Every Tuesday and Thursday, Tracy and Kelly write about what it’s like to write or paint everyday for a year, respectively. Thursday is Kel’s day to write about painting.
A few weeks ago a reader wrote in and asked me how I know when a picture I’m painting is done. It was a post in which I showed a couple of unfinished works and I thought it was a really good question. Being that I’m still a rookie at this “making art stuff,” it’s a question I ask myself all the time.
I realized a few months ago that I avoid doing ”whole” pictures. I don’t like taking on an entire picture, one that could be framed, etc. I feel nervous and overwhelmed with having to produce a “perfect” picture when I do that. If I stick to just single subjects like just a single snail or a single tree I don’t have to worry about all the background details and proportions. So I guess that is one way to avoid having to know exactly when a picture is done.
(By the way my snails had babies! 70 babies! Yes, we counted. I guess they don’t “poof” into existence after all.)
If I never try to paint a “whole” picture, well then, I don’t really ever have to make a decision on what to include or when I think it might be done.
That sounds a lot like perfectionism and fear. Yuck.
I just got up and looked in my pile of unfinished paintings and I have about 8 of them….all piled up (including the pictures in the post that spurred the question) They are all about 3/4 finished and I find ways to put off pulling them out and completing them. I’m great at starting them, not so great at finishing them.
There are a few pictures I have finished, though, and when I did finish them I have to say that I just sort of “knew” they were done. It was a feeling I got when I looked at the picture. A mixed feeling of “that looks pretty good,” and “don’t add anything else or you’ll screw it up!”
Less really is more when it comes to painting, I believe, and art can turn from looking really nice into a muddy mess in a flash. Sort of a “quit while you’re ahead” motto for me.

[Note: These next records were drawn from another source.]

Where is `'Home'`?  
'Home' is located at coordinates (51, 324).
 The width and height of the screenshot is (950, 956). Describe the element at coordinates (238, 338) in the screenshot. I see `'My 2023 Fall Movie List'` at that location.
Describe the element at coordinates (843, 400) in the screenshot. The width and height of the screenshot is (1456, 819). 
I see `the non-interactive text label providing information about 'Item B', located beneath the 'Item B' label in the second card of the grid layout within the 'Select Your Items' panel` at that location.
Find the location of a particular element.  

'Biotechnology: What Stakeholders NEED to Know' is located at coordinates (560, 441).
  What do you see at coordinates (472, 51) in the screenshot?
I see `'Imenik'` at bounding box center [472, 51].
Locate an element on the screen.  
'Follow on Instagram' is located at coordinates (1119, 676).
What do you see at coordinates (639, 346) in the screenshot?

Synchronicity struck again with this question because right around when it was asked a blog that I follow asked it’s readers the very same question, and I found the answers that other artists wrote in very helpful. You can check out the question and the many answers here. The Artbizblog by Alyson B. Stanfield is very helpful if you want to make a business out of selling your work. It’s a bit premature for me to be following but I find helpful art tips on there too.